[Pixel coordinate grounding data]
▬▬▬▬▬▬▬▬▬▬

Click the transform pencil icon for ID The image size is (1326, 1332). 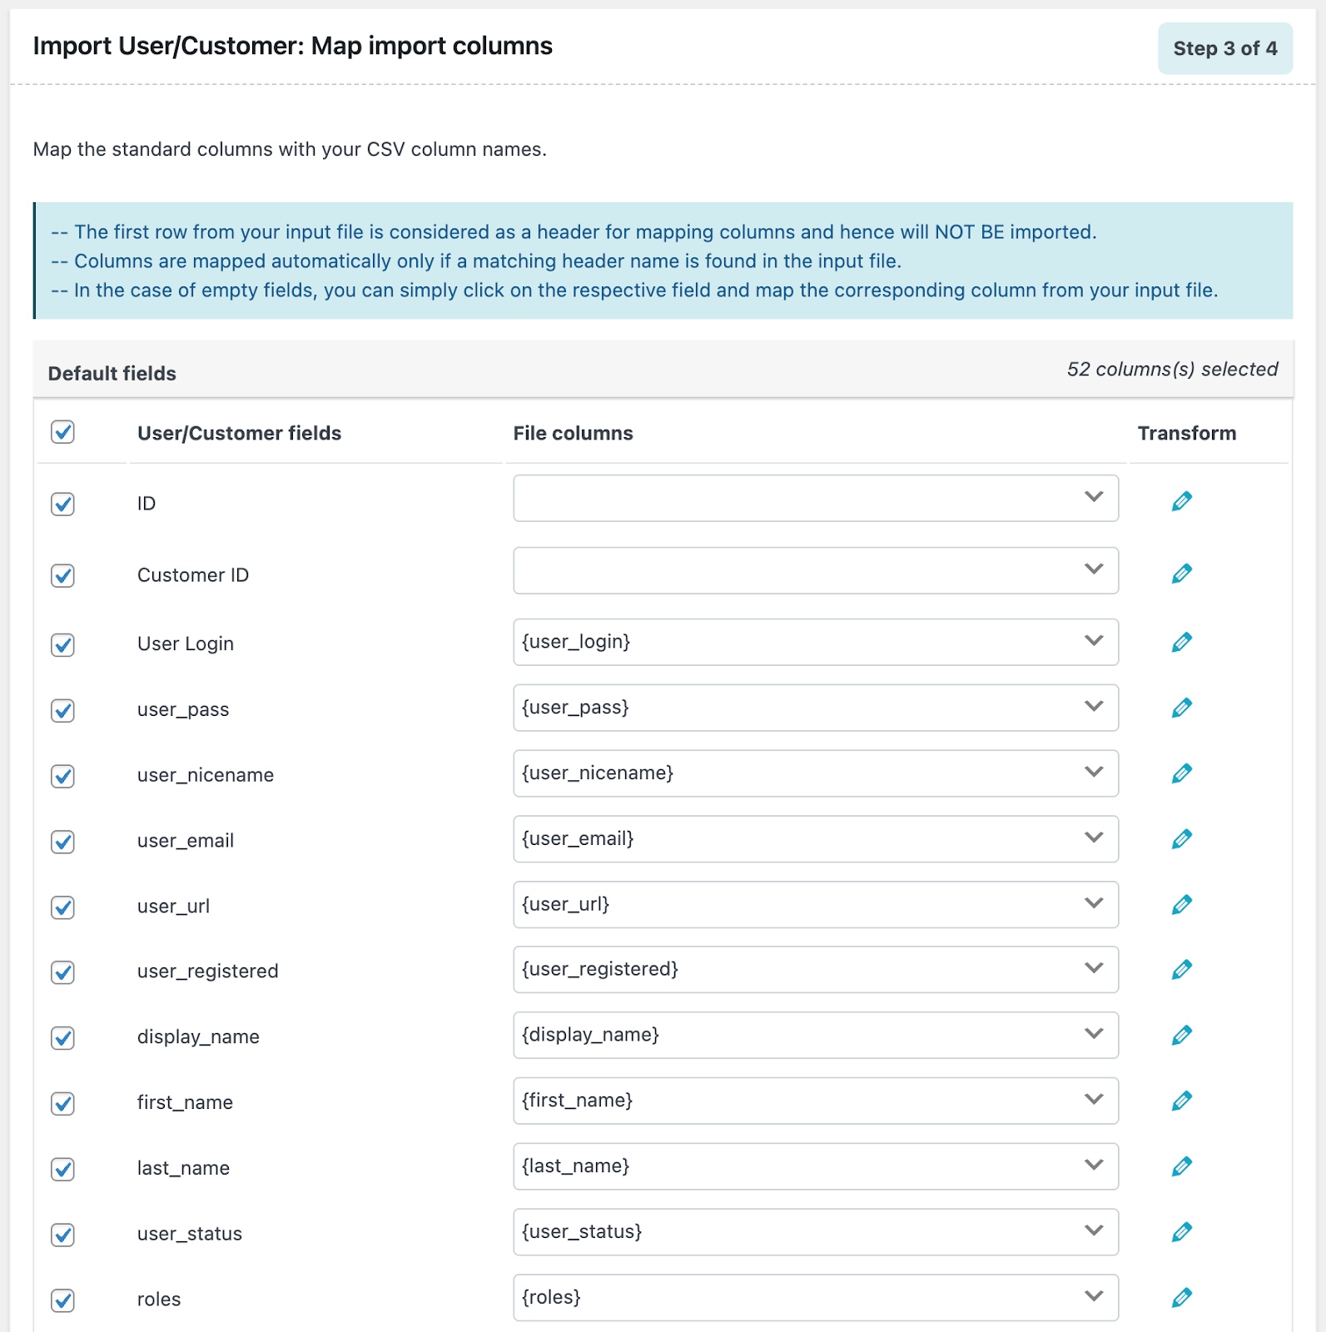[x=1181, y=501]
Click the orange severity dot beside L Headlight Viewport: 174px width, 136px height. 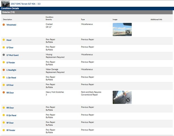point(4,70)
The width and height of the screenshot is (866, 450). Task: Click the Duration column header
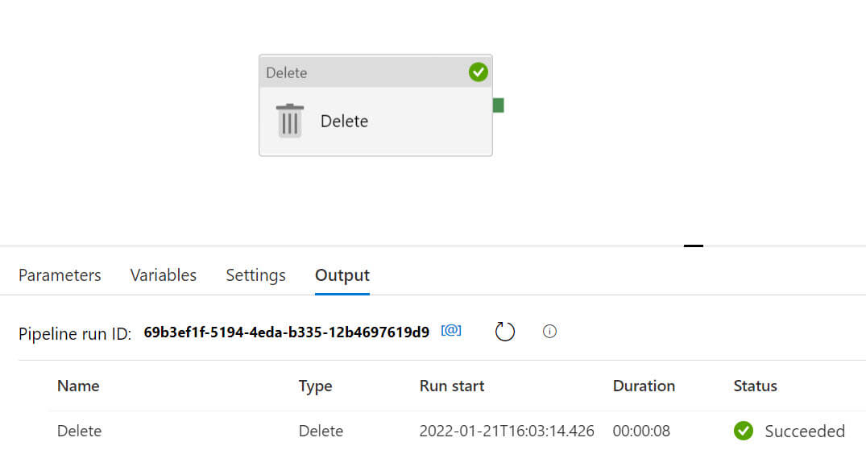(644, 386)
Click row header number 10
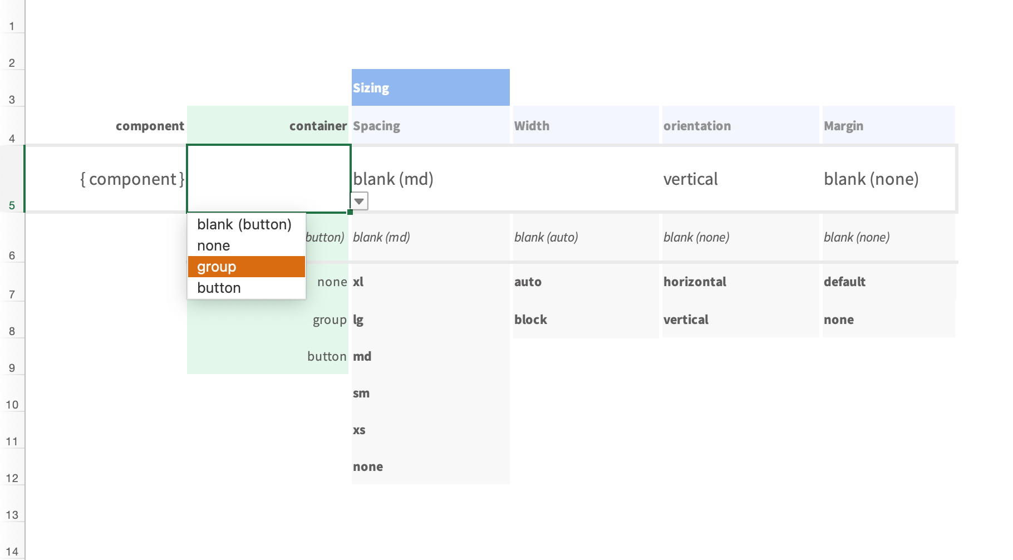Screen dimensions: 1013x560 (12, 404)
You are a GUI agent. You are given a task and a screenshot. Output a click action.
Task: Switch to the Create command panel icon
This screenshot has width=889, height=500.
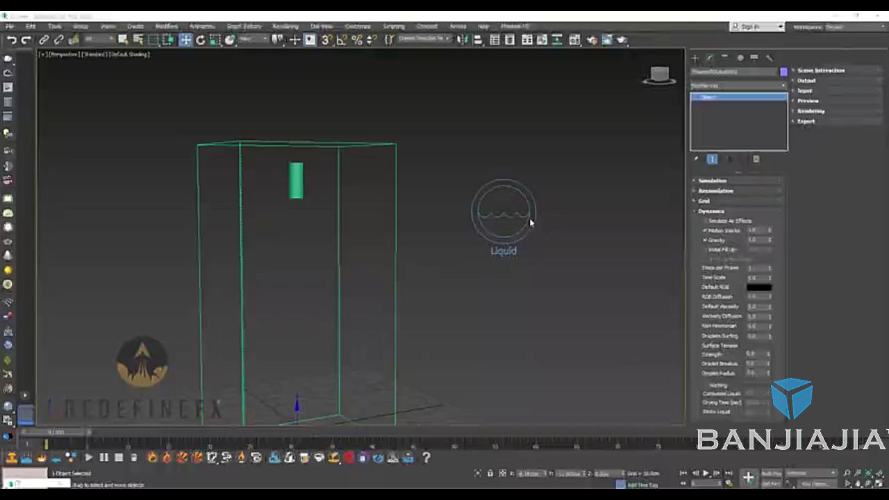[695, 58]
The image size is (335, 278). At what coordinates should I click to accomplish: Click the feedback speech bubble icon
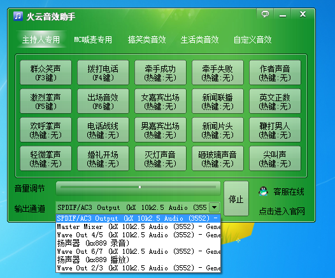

▬▬▬▬▬▬▬▬▬▬

# Work item:
Give again, word for word, each line from the one holding "The width and" through the end of the entries, and leave out any picture.

# Result of the exercise:
The width and height of the screenshot is (866, 450). Task: Click the Duration column header
(644, 386)
Click row header number 10
Screen dimensions: 1013x560 (12, 404)
You are a GUI agent. You are given a task and a screenshot. Output a click action.
Task: Switch to the Create command panel icon
This screenshot has width=889, height=500.
[695, 58]
The image size is (335, 278). At what coordinates should I click to accomplish: Click the feedback speech bubble icon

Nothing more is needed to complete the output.